More attention to linear-ness of types?


#1

Hi. I think this might be just idle thoughts as interfaces have probably calcified as part of the beta shipping, but I thought I’d report on some experiences I’ve had recently butting my head against some of the library interfaces (mostly collections). These all fall under “my type doesn’t implement copy, and I don’t want to have to clone it so much”, which ends up being an issue for me in “big data” land.

  1. Old news: The HashMap method remove(&Key) returns a Value, and drops the key that matched. “No problem”, you say, because obviously I have a reference to a key. Annoyingly, I wanted to send that key along, and now I have to clone it. It could have returned (Key, Value) and I could drop the key or not as needed. This ends up being a pain in “word count” like examples where the keys are strings, and I get shown references to keys that need to be shipped.
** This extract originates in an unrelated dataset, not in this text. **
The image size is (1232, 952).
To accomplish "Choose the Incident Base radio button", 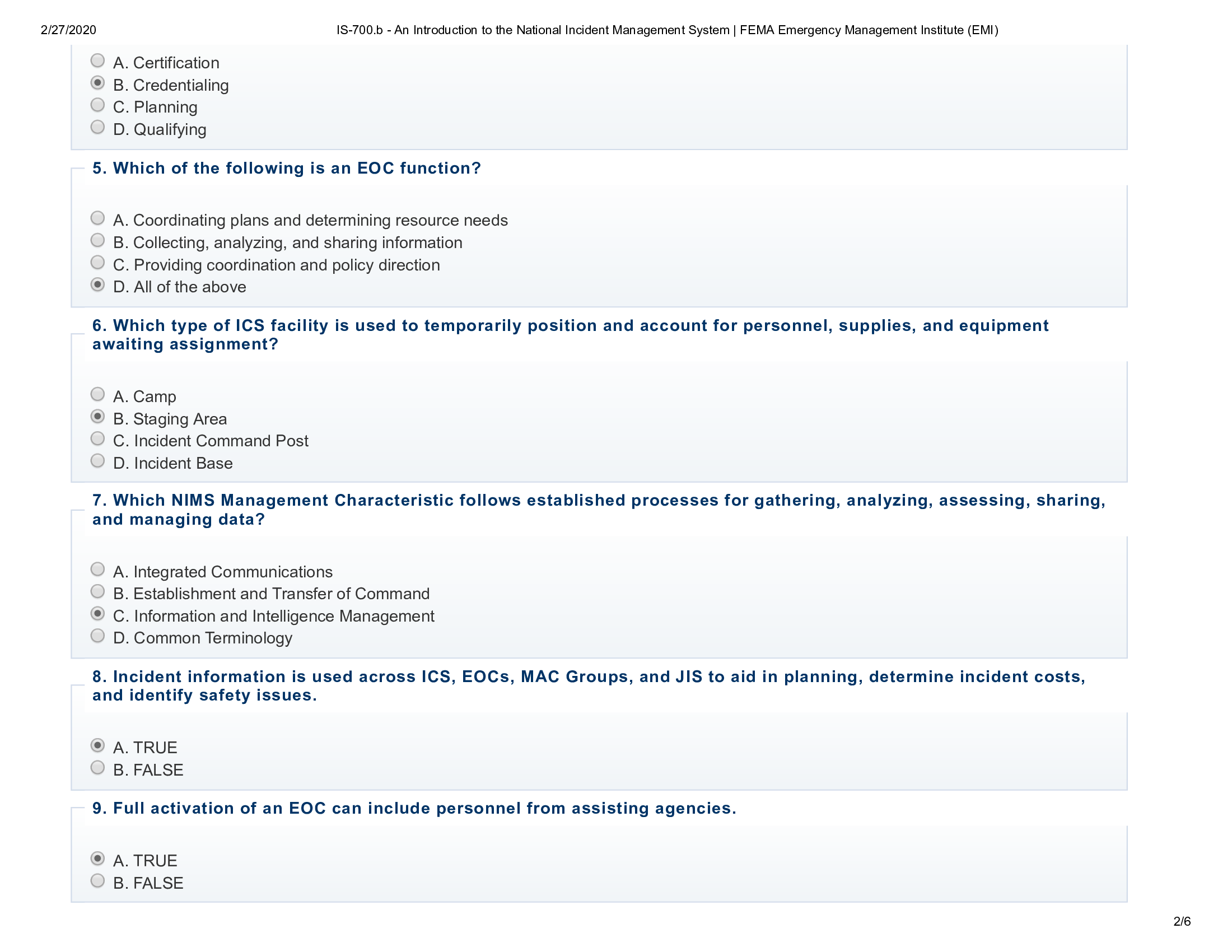I will 97,461.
    Gankro mentioned that this was known, but that there was not a lot of motivation behind fixing it (perhaps just me, and I’m not particularly passionate).

  2. The hashmap::Entry method or_insert_with(FnOnce()->V) would be super useful if it showed me what the key was. Unfortunately, I had to move it when I called entry(Key), and now I can’t see it any more (without a clone). As best as I can tell, none of the Entry methods (or methods on their variants) expose a reference to the key.

  3. There were several positive examples (interactions with Gankro et al) where a few Vec methods that would otherwise “drop” their backing memory were able to retain it (I think the Drain iterator came out of this).

I’m sure I’ve bumped in to other examples (sorry if this fixates on HashMap), where libraries drop or don’t share data they got from me, and I want back! :smile:

Move semantics and single ownership are great, but “with great power comes great responsibility”. It seems like there are a lot of interfaces that could reveal more (references) and drop less.

Is this a well-understood design principle in languages with linear types? It seems like one might want to make a pass over pretty much all of the interfaces with an eye towards this principle, always exposing a maximally sharing minimally dropping interface, and then perhaps wrapping that in convenience methods (for example, the argument that people expect hashmap.remove(&key) to return just a value works for me, but it is a bummer to not have the more powerful interface somewhere).

I’m happy to take notes on things that I run into, especially if there is a story for how these notes might be useful (e.g. adding such interfaces would be backwards compatible). It is pretty easy to mock up examples where each of these pain points results in substantial overhead, but it also feels like there should be a good principle behind the interface designs that says “even if we don’t know why you would want this back, we can at least give it to you and let you drop it”


#2

Possibly-relevant previous discussion: http://internals.rust-lang.org/t/maps-sets-and-the-value-of-keys/532


#3

Yes, sorry. I should have pulled out the links I’ve gotten before. Gankro pointed me at this before, and I think we are on the same page in terms of “something better could be done”, with the next question of “is it worth it?” less clear (or maybe very clear by now).

I do have a bunch of cases where it is worth it for me (mostly in terms of saved computation and allocation due to clones). I could scribble these down but perhaps that ship has sailed for a few years (or we should make a crate of clone-friendly collections, if that is the only problem space).

I suppose I’m trying to think of some good next steps that would be productive as I start to hit my head against this sort of thing more often.


#4

Adding another example, Vec’s retain:

fn retain<F>(&mut self, f: F)  where F: FnMut(&T) -> bool

just drops everything evaluating to false. It would be useful if those elements actually went somewhere, at which point I could drop them if that is actually what I want. Usually I do want to do something with them, or I wouldn’t have put them in the Vec in the first place. T.T

For example, either letting me steal ownership:

fn retain<F>(&mut self, f: F)  where F: FnMut(T) -> Option<T>

or an action for dropped elements (which can just be |x| {} for the use above, wrapped up with a bow by the library).

fn retain<F, A>(&mut self, f: F, a: A)  where F: FnMut(&T) -> bool, A: FnMut(T)

These seem strictly more general, and concretely useful (for me). Is there room for negotiation on whether they can exist somewhere behind the usually exposed Vec methods? Should I file an “issue” about the lack, or write up an RFC, or what is the right way to get people thinking?

Alternatively, I suspect I can just write these and they are probably (?) simple enough that LLVM will elide the bounds checks and other stuff that retain is probably being smart about. On the other hand, I don’t know what those things are, it is silly for everyone to re-write them, and it just seems wrong to do things badly in the first place.